Your Hardest Infosec Problem: Getting People to Give a $@%&
So, this post is totally inspired by a Tweet I saw from Zach Lanier (aka @quine). He came! He scanned! He found vulns! He dutifully sent them off to the various IT folks who manage systems and applications! And….(crickets chirping). Nothing. No one cared.
So, this post is meant to give you infosec folks some shiny new ways to get those beloved admins and dev teams to actually RESPOND TO YOUR EMAILS AND PHONE CALLS! Here we go:
- As if by magic, several cases of Mountain Dew appear in said admin’s cubicle. You could even add a little sticky note – “Call me.

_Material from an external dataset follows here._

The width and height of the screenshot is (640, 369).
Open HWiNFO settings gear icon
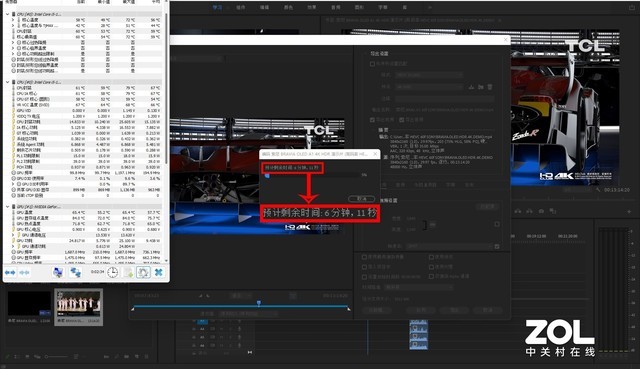[143, 272]
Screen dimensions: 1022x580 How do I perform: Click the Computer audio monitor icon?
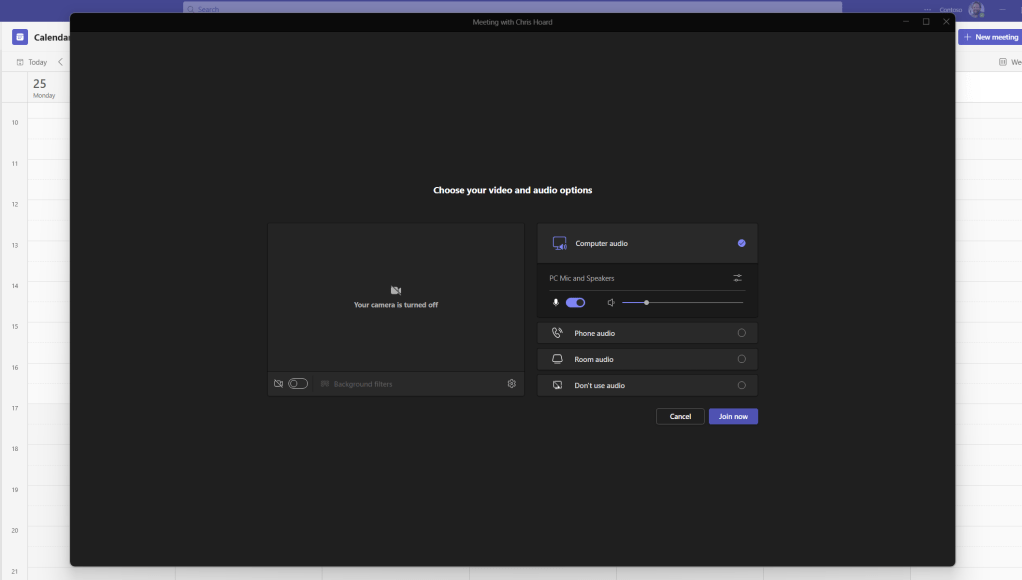coord(559,243)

I’ve missed you!”
- Hack your admin’s boss’ computer and change the screensaver to the BSOD! This will create some good humor in the department, and you can conveniently drop by in the throes of this madness and bring up your list of issues!
- Somehow tie the remediation of those vulns to a free T-shirt. God knows that highly-paid IT professionals will actually engage in physical violence to get a free T-shirt.
- Send a meeting invite with the subject “Donuts” or “Pizza”. Works every time.
- Pull the classic “ARP Cache Poison your Coworker” trick! Mwahahaha – no more “ThinkGeek” or “Slashdot” for you! Redirect their HTTP requests for geek Web sites to the Barry Manilow Fan Club site. This will get frustrating. Then, when their entire day is ruined, swing by to hear their tale of woe. Mention how you can “look into the problem” with the network folks. Once things are working again, cash in your “grateful points” to discuss the vuln list you sent.
- Make a contest out of fixing vulns, or maybe just replying with a reasonable response…? Sure way to get attention? The prize is any-*#$%-thing with XKCD content.
These are just ideas to get you started. Granted, most are silly, or even (gasp!) highly unethical, but hey! Gotta think outside the box here.